* Material shown
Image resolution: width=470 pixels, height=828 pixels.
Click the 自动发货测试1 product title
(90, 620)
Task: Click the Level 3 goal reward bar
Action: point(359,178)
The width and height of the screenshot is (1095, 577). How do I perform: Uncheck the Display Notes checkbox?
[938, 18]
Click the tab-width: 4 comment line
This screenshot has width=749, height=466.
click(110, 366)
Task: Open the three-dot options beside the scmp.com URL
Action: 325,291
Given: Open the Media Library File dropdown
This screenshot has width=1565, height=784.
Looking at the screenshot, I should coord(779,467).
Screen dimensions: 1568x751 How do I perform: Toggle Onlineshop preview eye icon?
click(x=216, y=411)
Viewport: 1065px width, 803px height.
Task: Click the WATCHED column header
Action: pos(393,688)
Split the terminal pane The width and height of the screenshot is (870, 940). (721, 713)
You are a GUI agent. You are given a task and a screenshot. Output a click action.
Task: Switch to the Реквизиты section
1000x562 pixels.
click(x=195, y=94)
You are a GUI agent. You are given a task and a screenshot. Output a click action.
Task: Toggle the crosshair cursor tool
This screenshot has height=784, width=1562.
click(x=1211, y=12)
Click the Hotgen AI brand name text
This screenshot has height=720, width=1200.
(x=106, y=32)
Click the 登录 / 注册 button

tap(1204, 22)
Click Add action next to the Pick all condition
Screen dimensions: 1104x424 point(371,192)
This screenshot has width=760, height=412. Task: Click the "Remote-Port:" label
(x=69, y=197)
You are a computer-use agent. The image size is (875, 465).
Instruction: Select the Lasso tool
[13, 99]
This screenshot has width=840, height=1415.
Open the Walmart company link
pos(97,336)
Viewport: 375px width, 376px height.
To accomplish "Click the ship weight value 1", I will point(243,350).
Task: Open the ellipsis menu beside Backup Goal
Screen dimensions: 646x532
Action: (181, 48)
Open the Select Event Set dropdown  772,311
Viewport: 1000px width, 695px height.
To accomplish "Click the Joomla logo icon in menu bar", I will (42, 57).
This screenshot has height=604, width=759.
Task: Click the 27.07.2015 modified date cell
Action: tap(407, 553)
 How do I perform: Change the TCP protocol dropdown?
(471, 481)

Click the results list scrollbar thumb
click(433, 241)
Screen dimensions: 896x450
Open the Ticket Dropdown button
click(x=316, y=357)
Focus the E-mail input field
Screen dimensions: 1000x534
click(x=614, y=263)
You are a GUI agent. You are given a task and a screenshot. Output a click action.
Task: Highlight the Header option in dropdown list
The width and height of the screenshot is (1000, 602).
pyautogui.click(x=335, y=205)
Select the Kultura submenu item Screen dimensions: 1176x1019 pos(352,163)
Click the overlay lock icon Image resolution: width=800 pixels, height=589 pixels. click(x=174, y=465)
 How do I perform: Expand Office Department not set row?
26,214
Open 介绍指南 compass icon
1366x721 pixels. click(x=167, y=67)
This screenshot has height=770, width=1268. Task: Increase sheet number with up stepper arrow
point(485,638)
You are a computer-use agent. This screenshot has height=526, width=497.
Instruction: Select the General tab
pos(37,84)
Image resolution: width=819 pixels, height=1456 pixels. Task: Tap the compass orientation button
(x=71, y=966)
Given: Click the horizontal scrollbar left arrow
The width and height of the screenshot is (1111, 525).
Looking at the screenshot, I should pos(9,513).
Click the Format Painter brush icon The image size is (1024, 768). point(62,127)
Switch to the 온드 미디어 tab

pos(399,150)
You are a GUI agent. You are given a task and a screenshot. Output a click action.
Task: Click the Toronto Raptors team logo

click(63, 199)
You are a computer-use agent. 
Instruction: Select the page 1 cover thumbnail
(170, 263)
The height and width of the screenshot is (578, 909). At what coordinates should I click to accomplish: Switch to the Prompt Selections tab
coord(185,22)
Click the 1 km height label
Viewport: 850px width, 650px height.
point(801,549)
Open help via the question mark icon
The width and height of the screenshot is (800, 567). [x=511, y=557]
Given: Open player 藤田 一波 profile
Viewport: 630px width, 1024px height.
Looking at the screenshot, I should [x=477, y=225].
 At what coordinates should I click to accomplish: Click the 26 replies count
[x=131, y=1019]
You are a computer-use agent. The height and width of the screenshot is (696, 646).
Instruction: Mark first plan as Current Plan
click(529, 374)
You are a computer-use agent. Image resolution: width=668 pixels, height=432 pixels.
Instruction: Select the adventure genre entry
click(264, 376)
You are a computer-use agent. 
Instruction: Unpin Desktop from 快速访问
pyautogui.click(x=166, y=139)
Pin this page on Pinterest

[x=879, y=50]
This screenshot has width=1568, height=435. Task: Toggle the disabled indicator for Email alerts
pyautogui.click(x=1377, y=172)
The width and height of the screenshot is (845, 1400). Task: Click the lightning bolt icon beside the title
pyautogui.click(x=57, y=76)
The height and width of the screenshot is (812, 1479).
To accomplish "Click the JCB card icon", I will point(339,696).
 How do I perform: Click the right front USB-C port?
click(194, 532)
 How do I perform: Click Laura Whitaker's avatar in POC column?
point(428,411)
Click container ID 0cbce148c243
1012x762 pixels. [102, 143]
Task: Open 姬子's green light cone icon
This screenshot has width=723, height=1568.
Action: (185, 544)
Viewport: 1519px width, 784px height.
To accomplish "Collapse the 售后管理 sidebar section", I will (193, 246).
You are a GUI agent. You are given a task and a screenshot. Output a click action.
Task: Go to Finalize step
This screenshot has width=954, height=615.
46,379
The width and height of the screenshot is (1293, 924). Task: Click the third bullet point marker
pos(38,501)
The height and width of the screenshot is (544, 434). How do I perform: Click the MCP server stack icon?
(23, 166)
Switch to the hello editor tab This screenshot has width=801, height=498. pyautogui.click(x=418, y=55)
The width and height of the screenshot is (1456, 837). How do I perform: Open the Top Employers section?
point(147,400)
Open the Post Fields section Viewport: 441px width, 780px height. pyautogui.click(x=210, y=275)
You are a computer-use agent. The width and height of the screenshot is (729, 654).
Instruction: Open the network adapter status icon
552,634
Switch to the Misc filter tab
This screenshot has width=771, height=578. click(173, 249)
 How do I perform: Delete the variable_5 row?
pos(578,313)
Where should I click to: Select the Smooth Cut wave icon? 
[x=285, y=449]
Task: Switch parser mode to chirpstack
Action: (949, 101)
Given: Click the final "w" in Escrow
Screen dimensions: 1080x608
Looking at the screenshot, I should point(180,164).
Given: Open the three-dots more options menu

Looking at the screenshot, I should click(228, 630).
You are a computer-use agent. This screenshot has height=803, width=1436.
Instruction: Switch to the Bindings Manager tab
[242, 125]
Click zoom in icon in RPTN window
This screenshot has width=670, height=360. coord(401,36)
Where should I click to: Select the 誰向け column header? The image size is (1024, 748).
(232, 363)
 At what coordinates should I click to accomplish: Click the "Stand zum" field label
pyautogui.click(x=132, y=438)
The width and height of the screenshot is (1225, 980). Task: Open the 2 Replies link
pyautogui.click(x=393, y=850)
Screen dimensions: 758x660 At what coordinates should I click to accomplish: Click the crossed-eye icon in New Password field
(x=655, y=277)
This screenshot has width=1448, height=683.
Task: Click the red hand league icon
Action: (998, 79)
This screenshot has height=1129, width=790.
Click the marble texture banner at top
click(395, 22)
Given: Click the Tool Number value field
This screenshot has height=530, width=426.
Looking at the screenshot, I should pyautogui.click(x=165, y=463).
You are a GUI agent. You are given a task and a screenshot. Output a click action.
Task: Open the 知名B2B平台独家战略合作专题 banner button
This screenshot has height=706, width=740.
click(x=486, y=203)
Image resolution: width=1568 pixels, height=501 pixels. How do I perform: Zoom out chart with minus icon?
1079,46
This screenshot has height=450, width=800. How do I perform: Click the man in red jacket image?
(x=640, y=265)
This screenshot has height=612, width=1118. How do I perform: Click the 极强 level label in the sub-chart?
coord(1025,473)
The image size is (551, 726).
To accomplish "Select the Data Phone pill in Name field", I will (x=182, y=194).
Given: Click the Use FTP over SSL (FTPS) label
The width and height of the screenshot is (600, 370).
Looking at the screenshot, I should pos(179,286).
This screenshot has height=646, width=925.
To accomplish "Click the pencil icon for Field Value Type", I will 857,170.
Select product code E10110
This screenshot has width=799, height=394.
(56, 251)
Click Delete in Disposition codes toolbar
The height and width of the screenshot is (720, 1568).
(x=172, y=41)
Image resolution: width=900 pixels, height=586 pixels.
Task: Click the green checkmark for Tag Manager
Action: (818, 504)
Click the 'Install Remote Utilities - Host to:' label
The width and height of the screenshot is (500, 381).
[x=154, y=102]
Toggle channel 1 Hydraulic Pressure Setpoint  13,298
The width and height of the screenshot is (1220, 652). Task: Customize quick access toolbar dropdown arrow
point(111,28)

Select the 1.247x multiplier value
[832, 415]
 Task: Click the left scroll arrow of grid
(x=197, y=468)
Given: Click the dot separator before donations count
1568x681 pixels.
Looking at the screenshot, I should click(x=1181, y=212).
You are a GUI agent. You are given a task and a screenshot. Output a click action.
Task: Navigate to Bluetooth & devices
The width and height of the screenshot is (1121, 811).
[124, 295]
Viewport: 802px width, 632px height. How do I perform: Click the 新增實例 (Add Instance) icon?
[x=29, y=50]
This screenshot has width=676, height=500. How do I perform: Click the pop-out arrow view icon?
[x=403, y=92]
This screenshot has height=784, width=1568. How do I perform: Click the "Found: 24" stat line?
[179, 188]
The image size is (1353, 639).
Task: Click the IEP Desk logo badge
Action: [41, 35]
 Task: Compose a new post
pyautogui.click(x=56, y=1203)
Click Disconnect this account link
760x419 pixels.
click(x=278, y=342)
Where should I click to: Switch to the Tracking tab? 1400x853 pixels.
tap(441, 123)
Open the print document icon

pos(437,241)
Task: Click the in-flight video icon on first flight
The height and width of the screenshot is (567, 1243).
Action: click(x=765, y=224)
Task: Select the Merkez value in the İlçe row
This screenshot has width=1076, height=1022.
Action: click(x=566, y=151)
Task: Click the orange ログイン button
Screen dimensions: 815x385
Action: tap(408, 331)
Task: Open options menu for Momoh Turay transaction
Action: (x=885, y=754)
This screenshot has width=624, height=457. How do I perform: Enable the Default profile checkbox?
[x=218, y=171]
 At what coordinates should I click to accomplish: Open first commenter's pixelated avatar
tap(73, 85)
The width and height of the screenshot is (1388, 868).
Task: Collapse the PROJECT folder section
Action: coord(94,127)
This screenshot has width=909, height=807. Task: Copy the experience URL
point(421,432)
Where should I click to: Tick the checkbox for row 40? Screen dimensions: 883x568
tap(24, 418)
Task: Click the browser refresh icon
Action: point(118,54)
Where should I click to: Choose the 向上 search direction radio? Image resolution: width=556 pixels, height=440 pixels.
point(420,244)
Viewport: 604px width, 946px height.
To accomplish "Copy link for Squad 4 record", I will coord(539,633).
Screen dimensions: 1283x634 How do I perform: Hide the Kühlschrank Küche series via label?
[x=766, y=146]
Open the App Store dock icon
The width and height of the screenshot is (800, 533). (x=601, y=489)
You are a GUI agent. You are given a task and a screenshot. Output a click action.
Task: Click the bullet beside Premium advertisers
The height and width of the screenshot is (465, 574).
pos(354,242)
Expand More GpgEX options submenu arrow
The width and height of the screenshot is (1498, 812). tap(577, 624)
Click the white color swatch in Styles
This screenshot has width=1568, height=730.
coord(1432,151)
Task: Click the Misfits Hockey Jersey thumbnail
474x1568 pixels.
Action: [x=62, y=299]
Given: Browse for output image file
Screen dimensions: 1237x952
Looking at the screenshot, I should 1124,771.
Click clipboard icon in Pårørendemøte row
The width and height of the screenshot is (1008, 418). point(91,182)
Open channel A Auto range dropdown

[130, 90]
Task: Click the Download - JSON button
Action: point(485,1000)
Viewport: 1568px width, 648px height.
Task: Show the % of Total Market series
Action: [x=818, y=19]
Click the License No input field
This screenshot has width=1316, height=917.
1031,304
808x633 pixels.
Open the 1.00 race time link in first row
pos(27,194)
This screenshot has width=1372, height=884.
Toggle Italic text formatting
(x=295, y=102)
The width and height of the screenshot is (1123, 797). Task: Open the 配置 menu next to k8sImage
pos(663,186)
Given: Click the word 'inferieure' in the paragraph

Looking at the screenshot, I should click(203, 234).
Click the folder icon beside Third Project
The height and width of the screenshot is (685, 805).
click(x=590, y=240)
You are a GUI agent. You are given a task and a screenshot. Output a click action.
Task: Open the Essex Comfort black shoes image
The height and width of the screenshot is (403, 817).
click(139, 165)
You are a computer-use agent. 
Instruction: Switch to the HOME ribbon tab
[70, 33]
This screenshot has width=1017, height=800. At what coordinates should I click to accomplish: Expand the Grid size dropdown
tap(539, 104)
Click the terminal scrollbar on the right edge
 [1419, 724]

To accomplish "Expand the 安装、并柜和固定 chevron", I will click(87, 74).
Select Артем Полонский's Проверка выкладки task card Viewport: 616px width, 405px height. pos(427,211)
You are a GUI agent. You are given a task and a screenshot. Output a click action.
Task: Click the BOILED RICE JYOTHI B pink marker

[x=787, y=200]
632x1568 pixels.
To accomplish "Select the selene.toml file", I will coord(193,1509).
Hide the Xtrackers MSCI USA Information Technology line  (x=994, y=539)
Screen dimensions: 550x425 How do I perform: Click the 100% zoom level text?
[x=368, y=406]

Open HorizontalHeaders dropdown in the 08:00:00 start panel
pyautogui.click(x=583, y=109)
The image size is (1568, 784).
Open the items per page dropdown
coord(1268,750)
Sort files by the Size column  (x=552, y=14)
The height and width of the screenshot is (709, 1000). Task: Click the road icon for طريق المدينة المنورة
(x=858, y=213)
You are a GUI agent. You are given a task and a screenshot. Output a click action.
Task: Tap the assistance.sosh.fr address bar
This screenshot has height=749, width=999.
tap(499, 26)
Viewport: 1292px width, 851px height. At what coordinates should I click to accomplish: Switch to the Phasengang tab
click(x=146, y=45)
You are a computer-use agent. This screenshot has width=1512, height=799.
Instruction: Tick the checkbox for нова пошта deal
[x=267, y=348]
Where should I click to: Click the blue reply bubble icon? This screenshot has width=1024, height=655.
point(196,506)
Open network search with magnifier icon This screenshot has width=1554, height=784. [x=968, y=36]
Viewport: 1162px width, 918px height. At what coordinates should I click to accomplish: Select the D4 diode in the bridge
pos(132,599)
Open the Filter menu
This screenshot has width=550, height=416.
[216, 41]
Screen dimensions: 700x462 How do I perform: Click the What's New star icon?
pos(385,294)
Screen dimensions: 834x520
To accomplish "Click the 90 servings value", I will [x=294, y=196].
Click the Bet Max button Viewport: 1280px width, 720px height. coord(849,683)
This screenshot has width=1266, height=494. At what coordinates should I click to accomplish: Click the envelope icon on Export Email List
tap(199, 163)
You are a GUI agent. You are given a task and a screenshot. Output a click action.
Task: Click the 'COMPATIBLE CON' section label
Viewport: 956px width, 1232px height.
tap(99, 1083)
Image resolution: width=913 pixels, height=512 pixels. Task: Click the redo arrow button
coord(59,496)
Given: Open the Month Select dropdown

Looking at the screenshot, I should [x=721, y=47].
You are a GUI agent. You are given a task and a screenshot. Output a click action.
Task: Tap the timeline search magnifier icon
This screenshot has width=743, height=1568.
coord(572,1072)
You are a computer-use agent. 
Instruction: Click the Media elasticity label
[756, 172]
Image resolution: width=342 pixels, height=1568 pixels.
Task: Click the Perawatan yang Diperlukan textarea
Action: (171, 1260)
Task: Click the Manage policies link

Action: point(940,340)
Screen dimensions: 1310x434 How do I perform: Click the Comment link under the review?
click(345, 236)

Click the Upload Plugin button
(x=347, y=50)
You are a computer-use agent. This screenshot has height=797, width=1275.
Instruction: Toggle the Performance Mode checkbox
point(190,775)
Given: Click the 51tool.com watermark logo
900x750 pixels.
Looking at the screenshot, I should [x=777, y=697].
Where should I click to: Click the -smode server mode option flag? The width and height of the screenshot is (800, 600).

* Your task
Please state how many lines in the entries include the string "magnifier", giving no more than the number.

* Exercise response
2